Written instruction 1:
Render the following sentence from the classroom procedures passage into Spanish: "Bring out a song, poem, movement piece, or game that is familiar."
Written instruction 2:
Reproduce the portion of the classroom procedures passage between "1. Basics: entering, exiting, sitting, raising" and "students already know.", inclusive.
Written instruction 3:
According to the classroom procedures passage, which saying is described as perfect for this point in time?

Provided passage:
╔══

S16: E285 Classroom Procedures to Review in the New Year

Start the new year off with a positive classroom environment!

Use these classroom procedure ideas to get you started.

The great thing about a new year and time after a longer break is that you can truly start fresh.  Again.  January is a great time to re-set classroom procedures, practice musical skills on day one, and set the tone for how you want your classroom to feel in 2024. I should note that each of these classroom procedures do not have to happen in the first class. 

  1. Basics: entering, exiting, sitting, raising hand, and overall classroom expectations/rules

    • Review those simple things - how to enter the room, how and where to sit, how to raise your hand to ask for things or share thoughts, how to exit, classroom expectations/rules, where to place technology (if bringing it)/water bottles/bathroom expectations and location of bandaids and kleenex. It is not wasted time to take time to reset and re-establish expectations.  It is worth the time and energy in the beginning.  The saying “Go slow to go fast” is perfect for this point in time.  Take more time to start off the way you mean for it to continue.  Slow down.  Don’t rush through what they’ve already known and done.

  2. Music Pieces that students already know.

    • Look back at something you’ve done with students from the fall that they loved. Bring out a song, poem, movement piece, or game that is familiar. Students will be getting back into the groove just like you and familiarity can put everyone at ease and add a little lightness to the first class back.

    • This will also give you a chance to reset expectations for active participation in music activities. What do you expect when it’s time to sing? Play? Move? 

  3. Instruments

    How to set up instruments (practicing this when we’re actually playing instruments for the first time again - might not be the first day) There is no need to talk about what students will do with instruments when they get them out. It’s better to talk about it during a class where students will actually be doing it so that the practice is happening right away. It embeds in their memories much better! So wait to review instrument set-up and expectations for when students will be using the instruments.

╚══

Available data:
╔══

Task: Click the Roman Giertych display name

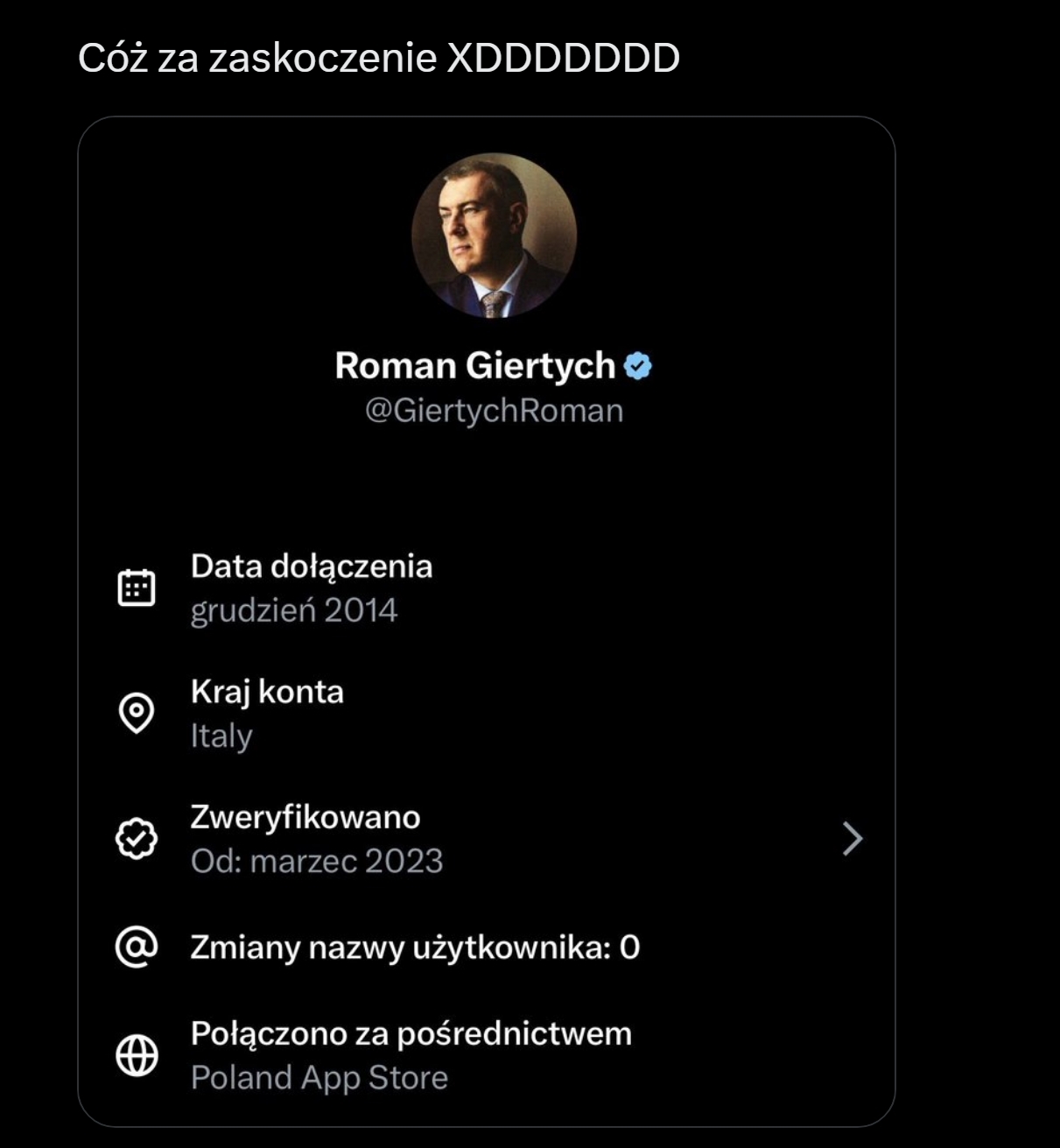Action: click(475, 366)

╚══

Expected answer 1:
Saque una canción, un poema, una pieza de movimiento o un juego que sea conocido.

Expected answer 2:
1. Basics: entering, exiting, sitting, raising hand, and overall classroom expectations/rules

    • Review those simple things - how to enter the room, how and where to sit, how to raise your hand to ask for things or share thoughts, how to exit, classroom expectations/rules, where to place technology (if bringing it)/water bottles/bathroom expectations and location of bandaids and kleenex. It is not wasted time to take time to reset and re-establish expectations.  It is worth the time and energy in the beginning.  The saying “Go slow to go fast” is perfect for this point in time.  Take more time to start off the way you mean for it to continue.  Slow down.  Don’t rush through what they’ve already known and done.

  2. Music Pieces that students already know.

Expected answer 3:
"Go slow to go fast."